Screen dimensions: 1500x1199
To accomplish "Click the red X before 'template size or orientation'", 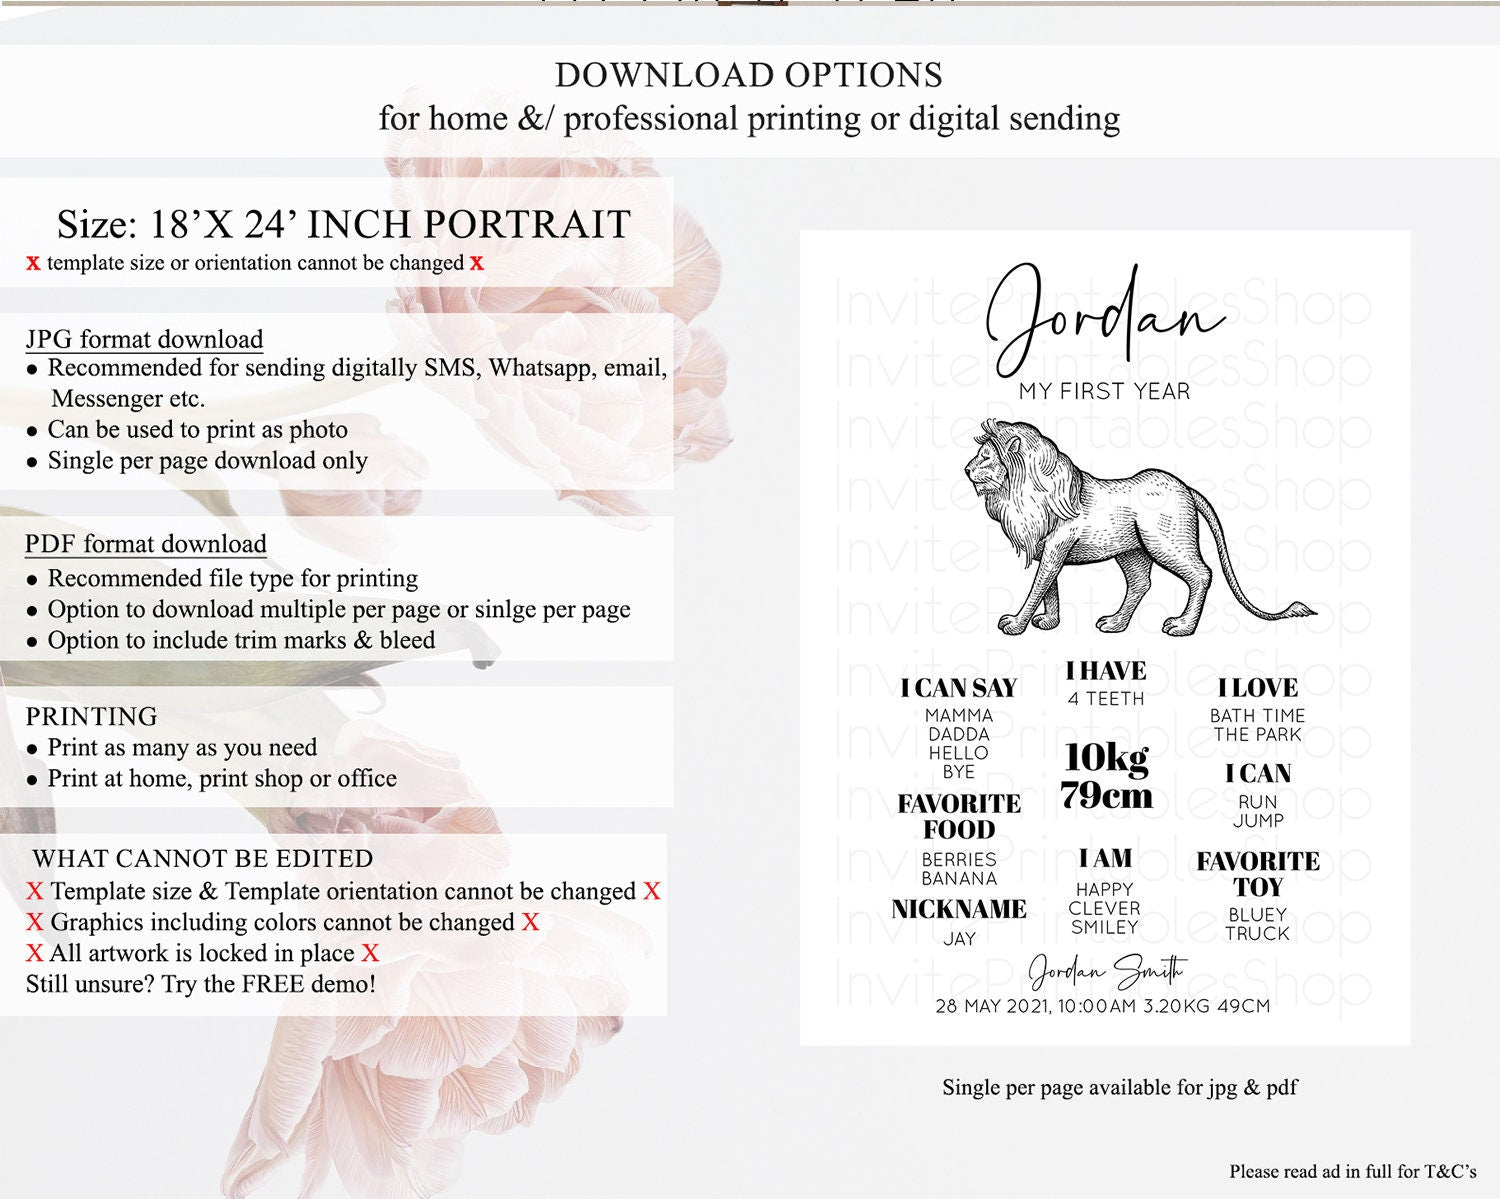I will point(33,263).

...

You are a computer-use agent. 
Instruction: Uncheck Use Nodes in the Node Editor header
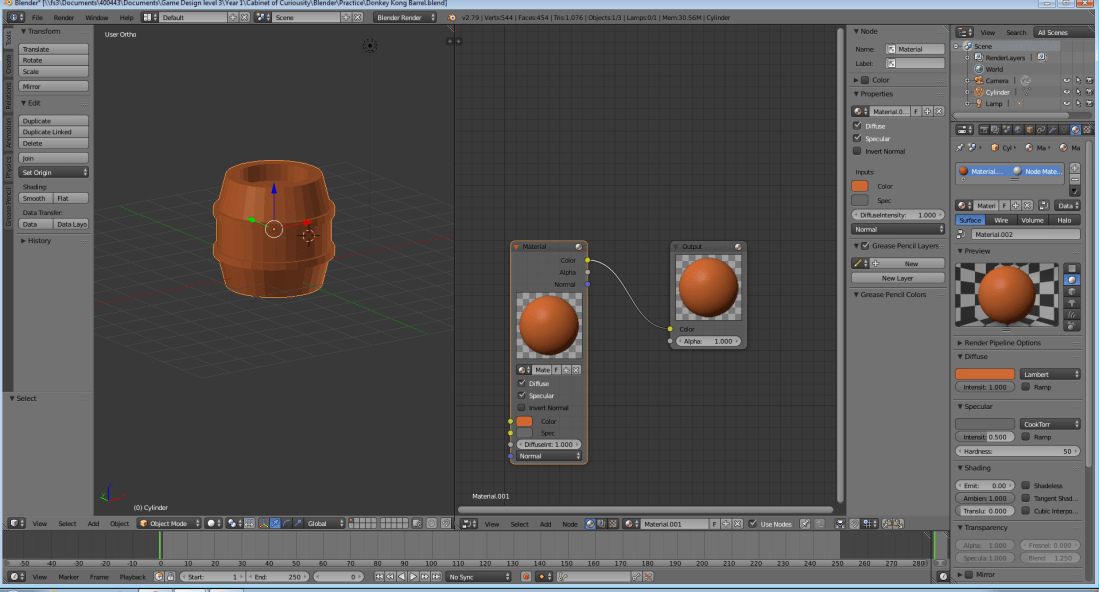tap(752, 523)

** Directions **
Report each line of the items that contains the string "Node".

** Result below **
Instruction: Uncheck Use Nodes in the Node Editor header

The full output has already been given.